Print the entries from the very first line through the line that contains "The height and width of the screenshot is (169, 295).", including that line, with every line unchanged.

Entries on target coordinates

╭──

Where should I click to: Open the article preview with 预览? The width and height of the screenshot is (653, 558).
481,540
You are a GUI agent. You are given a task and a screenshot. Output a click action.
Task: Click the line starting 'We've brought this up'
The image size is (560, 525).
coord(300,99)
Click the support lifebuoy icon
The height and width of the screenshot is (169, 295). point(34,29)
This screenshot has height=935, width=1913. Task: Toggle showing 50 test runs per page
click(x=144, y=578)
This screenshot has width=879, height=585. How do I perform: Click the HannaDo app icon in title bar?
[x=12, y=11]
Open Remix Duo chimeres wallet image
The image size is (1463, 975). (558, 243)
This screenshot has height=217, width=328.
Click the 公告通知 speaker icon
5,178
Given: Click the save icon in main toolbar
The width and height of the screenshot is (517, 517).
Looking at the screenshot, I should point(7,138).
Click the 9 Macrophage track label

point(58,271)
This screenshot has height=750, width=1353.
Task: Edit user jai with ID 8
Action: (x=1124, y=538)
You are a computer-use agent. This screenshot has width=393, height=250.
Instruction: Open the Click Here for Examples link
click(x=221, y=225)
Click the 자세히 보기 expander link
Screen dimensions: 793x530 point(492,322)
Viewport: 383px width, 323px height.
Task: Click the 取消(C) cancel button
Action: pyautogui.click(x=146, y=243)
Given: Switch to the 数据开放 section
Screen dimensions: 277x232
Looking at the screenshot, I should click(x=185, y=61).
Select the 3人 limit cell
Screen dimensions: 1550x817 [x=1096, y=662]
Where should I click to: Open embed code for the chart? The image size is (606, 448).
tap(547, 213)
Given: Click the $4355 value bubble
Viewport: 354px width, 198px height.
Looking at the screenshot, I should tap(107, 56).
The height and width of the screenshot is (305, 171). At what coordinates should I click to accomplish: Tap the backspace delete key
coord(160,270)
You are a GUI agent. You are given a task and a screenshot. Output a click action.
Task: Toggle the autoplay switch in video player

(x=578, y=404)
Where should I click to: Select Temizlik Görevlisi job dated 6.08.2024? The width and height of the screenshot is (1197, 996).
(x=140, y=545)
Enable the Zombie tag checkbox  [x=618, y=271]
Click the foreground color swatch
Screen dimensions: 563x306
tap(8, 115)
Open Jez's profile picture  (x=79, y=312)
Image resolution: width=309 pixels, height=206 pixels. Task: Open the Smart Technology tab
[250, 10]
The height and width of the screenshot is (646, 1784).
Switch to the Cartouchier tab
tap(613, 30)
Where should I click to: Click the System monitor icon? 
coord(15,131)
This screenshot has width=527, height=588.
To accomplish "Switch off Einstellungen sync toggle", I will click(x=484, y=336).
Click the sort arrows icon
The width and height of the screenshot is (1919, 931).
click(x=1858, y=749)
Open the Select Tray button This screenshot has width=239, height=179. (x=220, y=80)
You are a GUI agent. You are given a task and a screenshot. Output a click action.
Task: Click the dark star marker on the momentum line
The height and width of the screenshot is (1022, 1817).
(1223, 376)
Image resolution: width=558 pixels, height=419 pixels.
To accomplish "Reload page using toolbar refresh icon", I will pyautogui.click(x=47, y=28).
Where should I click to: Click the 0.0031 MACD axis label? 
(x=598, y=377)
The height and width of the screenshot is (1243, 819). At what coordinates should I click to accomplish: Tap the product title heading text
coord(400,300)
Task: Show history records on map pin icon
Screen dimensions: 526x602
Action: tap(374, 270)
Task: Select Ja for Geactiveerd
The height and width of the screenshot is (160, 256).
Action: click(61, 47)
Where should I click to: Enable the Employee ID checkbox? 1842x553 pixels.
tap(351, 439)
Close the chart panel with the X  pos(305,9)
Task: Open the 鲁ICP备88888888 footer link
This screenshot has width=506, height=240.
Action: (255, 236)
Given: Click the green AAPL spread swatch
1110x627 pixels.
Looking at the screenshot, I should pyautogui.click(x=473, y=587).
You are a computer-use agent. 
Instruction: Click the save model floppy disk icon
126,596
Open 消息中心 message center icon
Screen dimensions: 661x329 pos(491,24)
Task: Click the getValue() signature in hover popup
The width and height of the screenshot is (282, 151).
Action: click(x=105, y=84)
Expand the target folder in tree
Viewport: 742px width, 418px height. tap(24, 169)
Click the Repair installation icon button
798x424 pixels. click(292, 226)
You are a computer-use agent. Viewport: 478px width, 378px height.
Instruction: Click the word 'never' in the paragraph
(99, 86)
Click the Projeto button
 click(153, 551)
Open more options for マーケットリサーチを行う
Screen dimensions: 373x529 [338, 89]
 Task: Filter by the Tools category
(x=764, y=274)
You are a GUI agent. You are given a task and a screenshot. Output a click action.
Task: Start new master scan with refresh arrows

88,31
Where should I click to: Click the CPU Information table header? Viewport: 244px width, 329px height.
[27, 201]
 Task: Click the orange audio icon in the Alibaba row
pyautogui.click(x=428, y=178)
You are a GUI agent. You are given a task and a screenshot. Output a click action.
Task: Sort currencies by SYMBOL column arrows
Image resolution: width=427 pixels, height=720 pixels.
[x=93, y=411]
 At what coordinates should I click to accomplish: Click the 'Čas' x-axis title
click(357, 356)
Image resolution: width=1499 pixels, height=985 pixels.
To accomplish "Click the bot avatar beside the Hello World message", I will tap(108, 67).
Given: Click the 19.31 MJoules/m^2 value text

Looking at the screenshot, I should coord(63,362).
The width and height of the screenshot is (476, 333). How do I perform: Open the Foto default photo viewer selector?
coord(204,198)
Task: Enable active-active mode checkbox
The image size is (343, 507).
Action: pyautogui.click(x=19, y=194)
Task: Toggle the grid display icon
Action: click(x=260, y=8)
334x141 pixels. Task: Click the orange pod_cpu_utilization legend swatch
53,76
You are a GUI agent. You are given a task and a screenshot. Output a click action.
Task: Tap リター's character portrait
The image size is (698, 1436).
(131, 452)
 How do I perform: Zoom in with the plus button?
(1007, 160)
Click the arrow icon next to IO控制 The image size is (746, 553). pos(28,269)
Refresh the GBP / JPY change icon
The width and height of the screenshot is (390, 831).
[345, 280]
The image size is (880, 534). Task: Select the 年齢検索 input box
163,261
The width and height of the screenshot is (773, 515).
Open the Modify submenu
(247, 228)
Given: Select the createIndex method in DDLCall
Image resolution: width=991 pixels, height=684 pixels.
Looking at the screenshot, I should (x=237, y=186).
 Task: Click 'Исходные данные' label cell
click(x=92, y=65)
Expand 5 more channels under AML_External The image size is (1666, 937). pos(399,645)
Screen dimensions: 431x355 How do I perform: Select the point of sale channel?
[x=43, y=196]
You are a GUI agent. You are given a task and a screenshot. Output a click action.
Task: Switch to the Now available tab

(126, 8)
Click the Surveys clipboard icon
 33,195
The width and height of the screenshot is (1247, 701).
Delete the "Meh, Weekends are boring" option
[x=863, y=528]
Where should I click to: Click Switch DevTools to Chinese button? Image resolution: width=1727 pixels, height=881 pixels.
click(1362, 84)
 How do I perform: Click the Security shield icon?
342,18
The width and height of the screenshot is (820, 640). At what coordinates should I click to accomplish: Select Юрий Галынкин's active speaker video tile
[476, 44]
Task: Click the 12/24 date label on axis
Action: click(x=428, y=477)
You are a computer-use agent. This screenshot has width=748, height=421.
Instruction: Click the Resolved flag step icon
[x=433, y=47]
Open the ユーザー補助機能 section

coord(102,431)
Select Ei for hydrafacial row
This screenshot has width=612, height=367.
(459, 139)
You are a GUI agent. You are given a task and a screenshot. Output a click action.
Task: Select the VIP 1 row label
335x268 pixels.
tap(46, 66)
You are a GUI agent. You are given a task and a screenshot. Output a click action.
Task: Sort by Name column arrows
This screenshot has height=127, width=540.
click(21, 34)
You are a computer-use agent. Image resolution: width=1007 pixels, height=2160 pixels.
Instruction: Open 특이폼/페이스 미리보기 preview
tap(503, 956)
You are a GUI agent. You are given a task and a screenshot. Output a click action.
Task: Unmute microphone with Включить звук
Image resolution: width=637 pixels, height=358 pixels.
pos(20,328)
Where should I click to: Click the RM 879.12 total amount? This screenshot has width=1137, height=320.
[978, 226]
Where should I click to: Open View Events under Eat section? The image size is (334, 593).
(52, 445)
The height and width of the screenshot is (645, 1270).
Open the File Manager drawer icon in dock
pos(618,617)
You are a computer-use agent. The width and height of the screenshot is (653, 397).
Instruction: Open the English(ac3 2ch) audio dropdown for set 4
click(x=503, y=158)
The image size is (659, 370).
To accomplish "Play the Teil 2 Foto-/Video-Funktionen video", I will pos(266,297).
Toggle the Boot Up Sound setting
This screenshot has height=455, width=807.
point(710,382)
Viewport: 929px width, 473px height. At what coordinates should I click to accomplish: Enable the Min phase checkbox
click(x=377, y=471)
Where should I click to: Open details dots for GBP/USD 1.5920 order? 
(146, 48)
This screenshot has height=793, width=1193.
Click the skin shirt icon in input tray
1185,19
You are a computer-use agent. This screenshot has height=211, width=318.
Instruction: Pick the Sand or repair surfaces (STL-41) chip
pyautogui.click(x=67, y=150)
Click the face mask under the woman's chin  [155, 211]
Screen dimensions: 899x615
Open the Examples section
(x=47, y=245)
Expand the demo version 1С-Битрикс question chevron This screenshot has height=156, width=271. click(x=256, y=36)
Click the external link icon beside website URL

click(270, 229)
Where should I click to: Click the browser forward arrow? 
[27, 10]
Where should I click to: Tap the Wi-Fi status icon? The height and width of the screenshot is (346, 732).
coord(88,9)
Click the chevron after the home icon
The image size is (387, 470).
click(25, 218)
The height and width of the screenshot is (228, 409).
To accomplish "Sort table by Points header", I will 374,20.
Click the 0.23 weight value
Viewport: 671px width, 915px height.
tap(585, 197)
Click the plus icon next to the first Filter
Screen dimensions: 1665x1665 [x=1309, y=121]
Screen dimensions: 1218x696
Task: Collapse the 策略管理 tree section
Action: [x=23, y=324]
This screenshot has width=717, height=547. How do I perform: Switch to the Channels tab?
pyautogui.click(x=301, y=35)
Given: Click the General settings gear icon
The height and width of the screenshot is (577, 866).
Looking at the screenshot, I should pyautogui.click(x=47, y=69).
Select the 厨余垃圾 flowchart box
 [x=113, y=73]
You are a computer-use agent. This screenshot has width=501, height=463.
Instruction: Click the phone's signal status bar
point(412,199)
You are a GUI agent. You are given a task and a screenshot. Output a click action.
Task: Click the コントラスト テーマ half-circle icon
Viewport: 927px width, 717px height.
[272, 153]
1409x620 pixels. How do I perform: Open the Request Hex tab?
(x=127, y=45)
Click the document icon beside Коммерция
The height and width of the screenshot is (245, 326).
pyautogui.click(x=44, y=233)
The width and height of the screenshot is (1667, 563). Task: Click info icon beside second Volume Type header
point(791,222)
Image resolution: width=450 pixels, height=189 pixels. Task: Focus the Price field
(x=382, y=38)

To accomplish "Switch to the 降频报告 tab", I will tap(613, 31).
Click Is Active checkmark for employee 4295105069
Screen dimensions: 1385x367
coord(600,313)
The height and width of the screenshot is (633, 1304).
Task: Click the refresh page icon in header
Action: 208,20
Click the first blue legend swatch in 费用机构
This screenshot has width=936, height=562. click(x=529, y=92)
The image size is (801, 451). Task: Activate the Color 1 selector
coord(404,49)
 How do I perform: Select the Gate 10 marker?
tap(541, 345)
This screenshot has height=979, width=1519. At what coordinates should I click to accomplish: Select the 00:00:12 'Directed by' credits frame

╰──

> [Result]:
Where should I click to: Open the article preview with 预览? The width and height of the screenshot is (653, 558).
481,540
You are a GUI agent. You are given a task and a screenshot. Output a click action.
Task: Click the line starting 'We've brought this up'
The image size is (560, 525).
coord(300,99)
Click the support lifebuoy icon
The height and width of the screenshot is (169, 295). point(34,29)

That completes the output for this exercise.